Question A market research agency has recently completed a project for a client. The researcher has learnt that the results of the study appear in a press release (which has subsequently appeared in the press) that states the correct figures from the report but presents them in a misleading way. Can and should the researcher query these differences with the client?

Answer The dissemination of conclusions from a marketing research project is the subject of rules B49 to B61. B49 of the Code states that researchers must not knowingly allow the dissemination of conclusions from a market research project, which are not adequately supported by the data. B59 provides that members must take reasonable steps to check and where necessary amend any client-prepared materials prior to publication to ensure that the published research results will not be incorrectly or misleadingly reported. Under B60, members must take reasonable steps to ensure that findings from a research project, published by themselves or in their employer’s name, are not incorrectly or misleadingly presented. Further B61 states that if members are aware, or ought reasonably to be aware, that findings from a research project have been incorrectly or misleadingly reported by a client he/she must at the earliest opportunity refuse permission for the client to use their name further in connection with the incorrect or misleading published findings and publish in an appropriate forum the relevant technical details of the project to correct any incorrect or misleading reporting. In addition A7 states that members must take reasonable steps to ensure that others do not breach or cause a breach of this Code. This, of course, includes clients.

Thus, the Code makes it clear that researchers who are aware of a prima facie case of misrepresentation of research conclusions; ie between the results of a survey and the conclusions drawn from those contents, have obligations under these rules, to bring this matter to the client's urgent attention and to seek and obtain, either a fully satisfactory explanation or justification of these differences or the withdrawal of the misleading documentation and its substitution by one which properly reflects the content of the project. To omit raising these issues with the client would imply the market research agency's collusion with the client to distort the views of the respondents, which would damage not only the market research agency's reputation but that of the entire market research profession.

See: MRS Code of Conduct: Rules B49 to B61

Question A third party wishes to query aspects of research the agency did for a client and has requested copies of the questionnaire, which the client prefers the agency not to release. B50 says that members must comply with reasonable requests to make available to anyone the technical information necessary to assess the validity of any published findings from a research project, while the contract between the client and the agency says that the questionnaire is the property of the client who pays for its development. How is Rule B50 to be applied?

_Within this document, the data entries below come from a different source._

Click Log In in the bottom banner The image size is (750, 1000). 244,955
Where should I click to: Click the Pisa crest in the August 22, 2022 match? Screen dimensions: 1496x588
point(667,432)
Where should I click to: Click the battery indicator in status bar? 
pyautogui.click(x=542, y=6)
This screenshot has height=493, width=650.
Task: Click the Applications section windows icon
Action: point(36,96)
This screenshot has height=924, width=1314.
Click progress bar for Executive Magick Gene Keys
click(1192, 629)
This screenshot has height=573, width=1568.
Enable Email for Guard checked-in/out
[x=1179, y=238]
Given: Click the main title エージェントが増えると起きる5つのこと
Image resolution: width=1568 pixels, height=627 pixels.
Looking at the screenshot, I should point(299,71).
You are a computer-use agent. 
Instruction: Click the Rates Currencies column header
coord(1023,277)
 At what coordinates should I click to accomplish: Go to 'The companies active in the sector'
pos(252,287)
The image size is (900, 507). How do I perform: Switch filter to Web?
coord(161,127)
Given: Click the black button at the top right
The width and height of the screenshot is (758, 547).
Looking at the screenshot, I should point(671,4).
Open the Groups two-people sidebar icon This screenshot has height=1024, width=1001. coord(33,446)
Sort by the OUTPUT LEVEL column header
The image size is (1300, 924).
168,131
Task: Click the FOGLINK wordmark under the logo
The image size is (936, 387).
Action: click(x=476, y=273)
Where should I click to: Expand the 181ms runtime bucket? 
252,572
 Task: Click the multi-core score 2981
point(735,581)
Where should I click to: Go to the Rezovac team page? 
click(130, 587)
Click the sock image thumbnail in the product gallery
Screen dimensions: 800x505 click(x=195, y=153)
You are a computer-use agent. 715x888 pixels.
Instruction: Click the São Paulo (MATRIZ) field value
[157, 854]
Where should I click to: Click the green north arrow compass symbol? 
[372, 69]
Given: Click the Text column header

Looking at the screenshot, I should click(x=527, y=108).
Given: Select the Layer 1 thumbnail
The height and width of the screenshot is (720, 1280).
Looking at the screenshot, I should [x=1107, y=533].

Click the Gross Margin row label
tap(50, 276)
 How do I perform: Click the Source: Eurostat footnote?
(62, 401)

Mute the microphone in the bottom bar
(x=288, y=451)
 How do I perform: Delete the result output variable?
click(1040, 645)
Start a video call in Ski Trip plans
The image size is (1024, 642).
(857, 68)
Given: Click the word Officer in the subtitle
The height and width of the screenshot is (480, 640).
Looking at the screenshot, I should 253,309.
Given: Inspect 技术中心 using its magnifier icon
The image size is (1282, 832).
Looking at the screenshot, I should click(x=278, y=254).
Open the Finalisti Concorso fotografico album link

Answer If an agency's methodological competence has been questioned, that agency has the right, if not the duty, to provide such information about segments of the questionnaire used and the broad range of responses to those segments, to reassure the questioner that any inferences made in a report overly published, by the client has been properly made. However, this applies only where a report prepared for the client has been published and its contents are in the public domain and can thus be criticised by third parties. If no part of a report published for a client has been made public by the client, then it cannot be reasonably challenged by an external third party. Only information that has been made public can be challenged for validity by third parties.